#### Provided information ####

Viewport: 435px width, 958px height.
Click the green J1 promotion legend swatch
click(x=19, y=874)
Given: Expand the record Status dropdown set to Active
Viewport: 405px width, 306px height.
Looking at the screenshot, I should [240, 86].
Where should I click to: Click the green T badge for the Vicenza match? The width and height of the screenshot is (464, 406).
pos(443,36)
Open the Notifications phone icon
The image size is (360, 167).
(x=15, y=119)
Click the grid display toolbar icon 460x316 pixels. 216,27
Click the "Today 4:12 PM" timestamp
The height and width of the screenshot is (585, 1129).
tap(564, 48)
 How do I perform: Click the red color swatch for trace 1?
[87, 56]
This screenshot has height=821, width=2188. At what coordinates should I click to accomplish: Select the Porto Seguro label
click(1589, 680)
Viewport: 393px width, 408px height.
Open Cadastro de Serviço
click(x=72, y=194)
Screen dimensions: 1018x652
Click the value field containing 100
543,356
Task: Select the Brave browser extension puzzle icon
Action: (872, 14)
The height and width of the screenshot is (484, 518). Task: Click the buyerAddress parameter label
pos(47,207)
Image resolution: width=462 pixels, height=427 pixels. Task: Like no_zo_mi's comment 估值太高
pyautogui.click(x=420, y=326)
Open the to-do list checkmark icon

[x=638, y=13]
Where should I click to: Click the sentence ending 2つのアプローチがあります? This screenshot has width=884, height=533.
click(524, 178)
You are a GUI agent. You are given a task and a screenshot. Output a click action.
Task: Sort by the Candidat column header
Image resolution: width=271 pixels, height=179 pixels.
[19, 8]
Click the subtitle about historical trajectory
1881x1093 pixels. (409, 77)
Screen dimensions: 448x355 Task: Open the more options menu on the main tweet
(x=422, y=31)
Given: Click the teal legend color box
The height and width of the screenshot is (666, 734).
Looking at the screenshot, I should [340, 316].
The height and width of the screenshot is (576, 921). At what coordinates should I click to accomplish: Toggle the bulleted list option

####

** What is expected **
Convert all of the material above into a Markdown table with a column named No. and a column named Text. Put one line in each row in its original order, number the rows, and omit blank lines.

** Response **
| No. | Text |
|---|---|
| 1 | Viewport: 435px width, 958px height. |
| 2 | Click the green J1 promotion legend swatch |
| 3 | click(x=19, y=874) |
| 4 | Given: Expand the record Status dropdown set to Active |
| 5 | Viewport: 405px width, 306px height. |
| 6 | Looking at the screenshot, I should [240, 86]. |
| 7 | Where should I click to: Click the green T badge for the Vicenza match? The width and height of the screenshot is (464, 406). |
| 8 | pos(443,36) |
| 9 | Open the Notifications phone icon |
| 10 | The image size is (360, 167). |
| 11 | (x=15, y=119) |
| 12 | Click the grid display toolbar icon 460x316 pixels. 216,27 |
| 13 | Click the "Today 4:12 PM" timestamp |
| 14 | The height and width of the screenshot is (585, 1129). |
| 15 | tap(564, 48) |
| 16 |  How do I perform: Click the red color swatch for trace 1? |
| 17 | [87, 56] |
| 18 | This screenshot has height=821, width=2188. At what coordinates should I click to accomplish: Select the Porto Seguro label |
| 19 | click(1589, 680) |
| 20 | Viewport: 393px width, 408px height. |
| 21 | Open Cadastro de Serviço |
| 22 | click(x=72, y=194) |
| 23 | Screen dimensions: 1018x652 |
| 24 | Click the value field containing 100 |
| 25 | 543,356 |
| 26 | Task: Select the Brave browser extension puzzle icon |
| 27 | Action: (872, 14) |
| 28 | The height and width of the screenshot is (484, 518). Task: Click the buyerAddress parameter label |
| 29 | pos(47,207) |
| 30 | Image resolution: width=462 pixels, height=427 pixels. Task: Like no_zo_mi's comment 估值太高 |
| 31 | pyautogui.click(x=420, y=326) |
| 32 | Open the to-do list checkmark icon |
| 33 | [x=638, y=13] |
| 34 | Where should I click to: Click the sentence ending 2つのアプローチがあります? This screenshot has width=884, height=533. |
| 35 | click(524, 178) |
| 36 | You are a GUI agent. You are given a task and a screenshot. Output a click action. |
| 37 | Task: Sort by the Candidat column header |
| 38 | Image resolution: width=271 pixels, height=179 pixels. |
| 39 | [19, 8] |
| 40 | Click the subtitle about historical trajectory |
| 41 | 1881x1093 pixels. (409, 77) |
| 42 | Screen dimensions: 448x355 Task: Open the more options menu on the main tweet |
| 43 | (x=422, y=31) |
| 44 | Given: Click the teal legend color box |
| 45 | The height and width of the screenshot is (666, 734). |
| 46 | Looking at the screenshot, I should [340, 316]. |
| 47 | The height and width of the screenshot is (576, 921). At what coordinates should I click to accomplish: Toggle the bulleted list option |